Having got his enhanced hearing under control, he listens to the cat court. They are trying a cat for not being promiscuous and she’s given the extenuating circumstances. There’s a story about a secret Catholic priest and a madam who shrives herself frequently so she can carry on her exploitative ways. She even involves the cat in her deception, blowing pepper in the cat’s face to make it cry so she can claim the cat in a woman transformed for not seeing to her husband often enough.
Some of the stories the cat tells have a Chaucerian bawdiness to them. A prankster glues walnut shells to her feet and the tap-tapping is interpreted by the superstitious secret Catholics as a devil. This involves a who kerfuffle with a frightened bare-arsed boy and a priest, where the priest ends up with his face up the boy’s arse as he shits himself with fear.

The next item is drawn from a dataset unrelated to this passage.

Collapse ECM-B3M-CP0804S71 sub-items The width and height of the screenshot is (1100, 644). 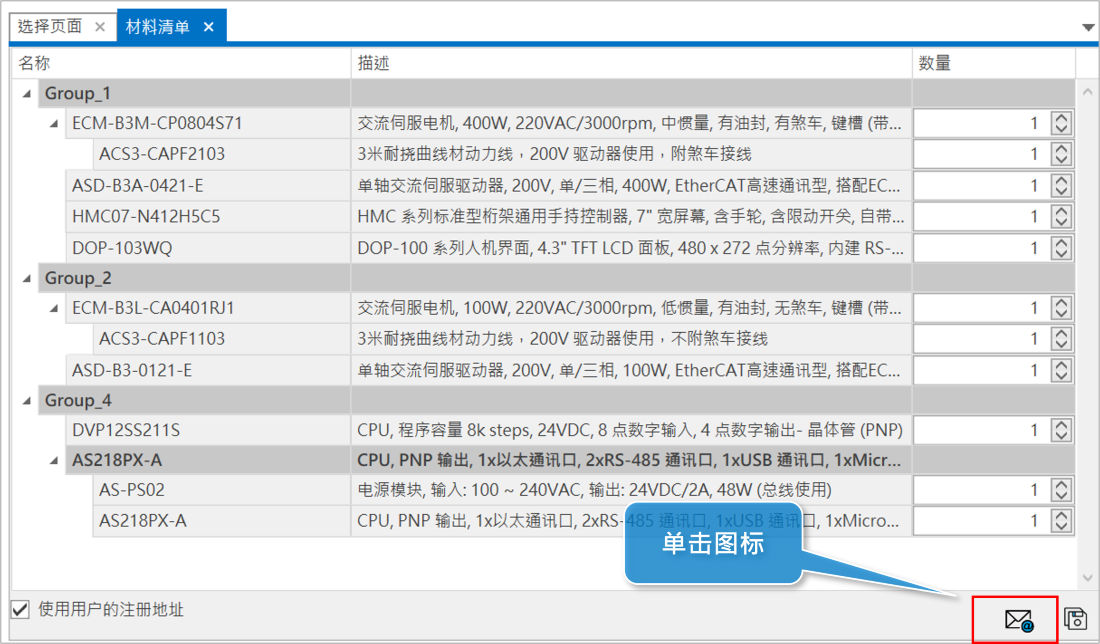coord(53,124)
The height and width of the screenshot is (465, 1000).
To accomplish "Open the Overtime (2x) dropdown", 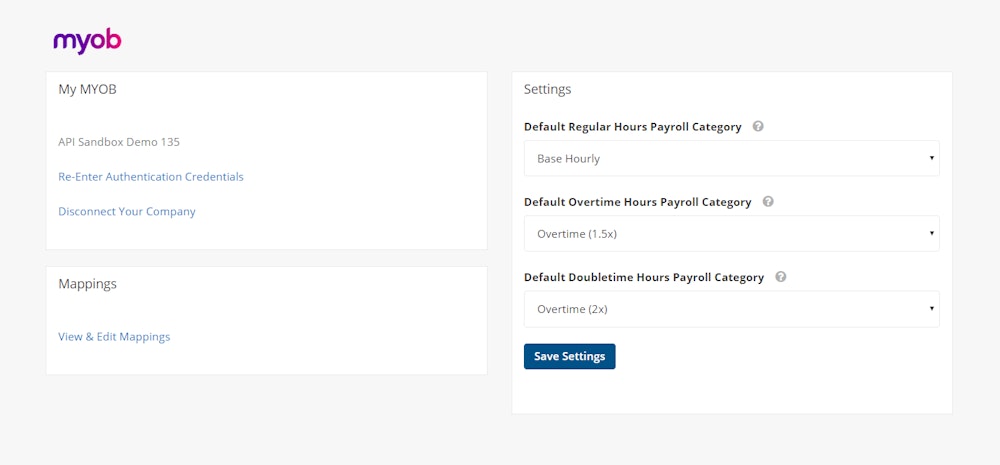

She also exposes a cheating love by biting and scratching his testicles as he hides behind an arras, so the husband sees a “bare ars’t gentleman strangling me with his stones in my mouth”. Some of these stories reminded me of later books like The Surprising and Singular Adventures of a Hen or Pompey the Little.
The conclusion is reached, that we should beware the cat because they see all our “noughty living” that we try and hide, and they tell each other about it. It’s not that cats are an allegory for Catholics, it’s that they are domestic spies and, if they wanted to, they could tell all our secrets.
The version I had was an Amazon print on demand thing. Although repackaging out of copyright works and flogging them on Amazon is a bit of a con, when they are done well and formatted nicely (as this one was) they are so much better than the old print on demand classics or bad scans where the pages were sometimes unreadable. The only thing missing from this copy were the glosses in the margin, which apparently add gags and fun stuff, but I don’t have the hundreds of pounds for a more accurate copy - and this was very readable and full of good stuff.
I’m not sure whether it counts as a novel, it’s a far looser, baggier thing than that but it is a striking work that feels remarkably fresh. While some of the attitudes are very much of their time (it does take part in that charming genre of fiction, misogynist literature) the handling of speech, character and frame feel bright and modern. As for whether cats can speak, I did once live in a place where the cat next door’s meow sounded very much like my name. I never found out what the cat wanted with me though.